Âgée de 15 ans, Julie Allemand s’engage en 2011 au Point Chaud Sprimont en Division 1 Belge. Cette équipe lui offre ses premières minutes professionnelles contre toute attente. « Je devais découvrir ce milieu dans le cadre d’une affiliation avec le club d’Alleur. Mais jamais je ne pensais avoir des responsabilités aussi tôt », précise-t-elle. En trois ans, la jeune meneuse passe d’une moyenne de 5,4 points lors de l’exercice 2011/12 à 12,6 points lors de la saison 2013/14. Elle découvre même l’EuroCup cette année-là avec 5 apparitions. Grâce à ses performances et son talent, Julie rejoint les Castors de Braine en 2014. Elle restera au sein de cet effectif trois saisons. « À Braine, j’ai vraiment vu la différence avec le monde professionnel. Tout était plus structuré et nous avions des ambitions », résume la poste 1.

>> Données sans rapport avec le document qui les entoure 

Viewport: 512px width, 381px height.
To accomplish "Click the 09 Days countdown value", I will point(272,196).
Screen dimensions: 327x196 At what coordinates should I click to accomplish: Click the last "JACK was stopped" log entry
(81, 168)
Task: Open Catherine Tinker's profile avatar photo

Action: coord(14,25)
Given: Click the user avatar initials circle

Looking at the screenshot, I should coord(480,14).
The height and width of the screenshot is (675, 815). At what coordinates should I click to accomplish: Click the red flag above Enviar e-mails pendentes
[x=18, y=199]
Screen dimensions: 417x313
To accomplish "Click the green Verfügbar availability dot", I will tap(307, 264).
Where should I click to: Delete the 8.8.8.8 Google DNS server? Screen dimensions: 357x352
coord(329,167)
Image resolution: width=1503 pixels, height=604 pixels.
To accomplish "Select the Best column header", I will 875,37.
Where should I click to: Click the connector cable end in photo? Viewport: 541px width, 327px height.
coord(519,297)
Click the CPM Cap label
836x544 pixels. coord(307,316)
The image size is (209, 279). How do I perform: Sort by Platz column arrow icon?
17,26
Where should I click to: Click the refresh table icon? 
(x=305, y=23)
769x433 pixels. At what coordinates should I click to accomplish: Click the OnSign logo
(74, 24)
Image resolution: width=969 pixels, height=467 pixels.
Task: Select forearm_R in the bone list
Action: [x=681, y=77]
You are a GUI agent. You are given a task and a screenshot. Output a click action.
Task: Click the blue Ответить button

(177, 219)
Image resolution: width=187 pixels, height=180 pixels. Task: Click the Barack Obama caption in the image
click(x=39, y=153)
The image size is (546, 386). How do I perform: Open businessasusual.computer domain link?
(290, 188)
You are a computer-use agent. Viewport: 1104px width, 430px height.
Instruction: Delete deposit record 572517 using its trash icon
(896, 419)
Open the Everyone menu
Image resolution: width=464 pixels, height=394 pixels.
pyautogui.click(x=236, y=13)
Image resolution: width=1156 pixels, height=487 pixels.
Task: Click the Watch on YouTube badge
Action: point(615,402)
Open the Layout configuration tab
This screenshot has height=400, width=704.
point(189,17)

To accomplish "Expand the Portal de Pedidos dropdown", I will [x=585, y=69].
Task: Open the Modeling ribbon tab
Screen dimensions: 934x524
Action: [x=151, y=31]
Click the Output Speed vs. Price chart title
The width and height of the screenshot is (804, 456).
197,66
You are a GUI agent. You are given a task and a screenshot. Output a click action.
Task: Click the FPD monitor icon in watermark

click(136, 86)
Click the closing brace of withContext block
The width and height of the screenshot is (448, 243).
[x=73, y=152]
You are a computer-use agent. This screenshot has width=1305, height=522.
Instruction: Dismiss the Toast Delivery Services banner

Des ambitions, le coach letton Ainars Zvirgzdin en avait également. Si ce nom ne vous dit rien, il reste en tout cas gravé dans la mémoire de Julie Allemand. « Avec lui j’ai progressé comme jamais, notamment en défense. Mentalement et physiquement, c’était horrible. Il pouvait te défoncer s’il n’était pas content de toi ou de l’équipe. À chaque fois que ça ne lui convenait pas, il nous faisait faire 10 suicides. Je pense qu’on a dû faire 50 longueurs lors d’un entraînement un jour. On n’en pouvait plus », se remémore Julie. « J’ai eu beaucoup de chance de le croiser sur mon chemin, mais je savais que quoique je fasse, il allait m’engueuler », ajoute-t-elle. Comme ce jour où, mécontent que Julie Allemand ait préféré les études au shooting matinal d’une rencontre de Coupe de Belgique, il ne l’a pas fait rentrer de la rencontre, tout en la gratifiant d’un « Fucking Student ». « Lors d’une autre rencontre, il n’était pas satisfait de mon échauffement. Et, sans rien me dire, il ne m’a pas fait jouer de la rencontre. Même l’assistant ne comprenait pas. Après le match, Ainars Zvirgzdin m’a juste expliqué qu’il n’avait pas aimé la façon dont je m’échauffais. Ce sont des souvenirs qui restent en mémoire, car c’était difficile mentalement. Mais j’adore les coachs qui te poussent à être meilleure. Si le coach t’ignore, c’est mauvais signe. Lui, il pouvait nous sortir son livre d’attaque avec près de 40 systèmes offensifs en plein match et nous demandait d’en jouer un par hasard lors de la prochaine possession. » Un apprentissage compliqué qui a porté ses fruits quelques années plus tard.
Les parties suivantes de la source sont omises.